Presentation: The Internet Archive and Social Historians: Challenge and Potential Amidst the WebARChive Files

Here is the rough text of what I’ll be presenting at the CHA. I tend to ad-lib a bit, but this should give you a sense of what I’m presenting on. It’s a twenty minute timeslot to a general audience. As I noted earlier, there is a full-text paper that drives the presentation. If you want it, drop me a line.

CHA 2013.001

Hi everybody and thank you for coming to my talk, “The Internet Archive and Social Historians: Challenge and Potential Amidst the WebARChive files.” I want to begin with something that I think we’ll all find familiar.
CHA 2013.002
Archival boxes come in different shapes and sizes, but are a familiar sight to historians.
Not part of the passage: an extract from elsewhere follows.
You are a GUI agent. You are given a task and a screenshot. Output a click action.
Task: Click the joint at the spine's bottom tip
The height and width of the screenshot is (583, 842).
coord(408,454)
Generations of thought and design have gone into these boxes: they are specifically designed to protect documents over a long time period, reduce acidity, and they can withstand considerable physical wear and tear to avoid having to replace them. No fewer than six International Standards Organizations (ISO) specifications go into the creation and maintenance of physical archives. Historians played a large role in the establishment of the archival profession, a voice that has been supplanted in recent years by the rise of library and information schools.

CHA 2013.003

Historians need to understand the implications of the arrival of new archival boxes: web archives. These necessitate a rethinking of how we approach our professional standards and training, with particular implications for historians studying topics involving the 1980s onwards. In this presentation, I have two main objectives: to firstly introduce historians to the main issues of web archives, with an eye to incorporating them into our professional and pedagogical practices. Secondly, I argue that we need to look at various workflows that can help us open our own next generation archival boxes. There is a literature on this stuff, but it’s aimed as an internal conversation. I want historians to make sure we’re at the table and part of the scholarly conversation.

CHA 2013.004

Historians are already able to reap the fruits of forward thinking digital preservationists and archivists. To see why, we need to go back to the mid-1990s. Then, we began to be worried about our digital heritage: digital records were more numerous, images and text were beginning to be lumped together into one file, physical storage was evolving as floppies gave ways to CD-ROMS, and they all had differing standards of longevity and accessibility.

CHA 2013.005

Enter Brewster Kahle, an Internet enterpreneur and visionary. He had a simple goal: to download and preserve the entire publicly accessible World Wide Web. He founded the Internet Archive in 1996. They programmed web crawlers, automated software programs, that would go out and download content. It was a potentially infinite process, depending on how the Web developed. The crawler visited a site, downloaded it, and then followed each link on the page. At each page it then visited, it would download the site, follow those links, and so forth. As the World Wide Web continually grows and changes, a crawler could potentially archive forever.

CHA 2013.006

In October 2001, the WaybackMachine launched – the first website demonstrated being a Clinton-era press release about airline security, and a new era of historical research was upon us.

CHA 2013.007

But what does this mean for historians? Web archives present considerable opportunity and challenge to historians due to their sheer size, the particular technical challenges posed by the dynamic and interconnected nature of the World Wide Web, and the ethical dimensions that may arise.

CHA 2013.008

Kryder’s Law has made this possible. Building off the more popularly-understood Moore’s Law of ever-increasing transistor numbers of microchips, which foresaw a doubling of density every two years, Kryder’s law holds that storage density will double approximately every eleven months. In 2011 alone, we created 1.8 zettabytes of information, or 1.8 trillion gigabytes.

CHA 2013.009

While much of this data is being produced in the form of private sector databases, automated logs, and proprietary and walled-off parts of the web such as Facebook, if even a fraction of this data store is made available to historians in the future it will represent an unparalleled resource. Consider just two examples: YouTube sees 72 hours of video uploaded every single minute, and Twitter sees roughly 200 million tweets per day. This is an archive that we can never fully grasp, as it continues to infinitely grow. It is different every single day.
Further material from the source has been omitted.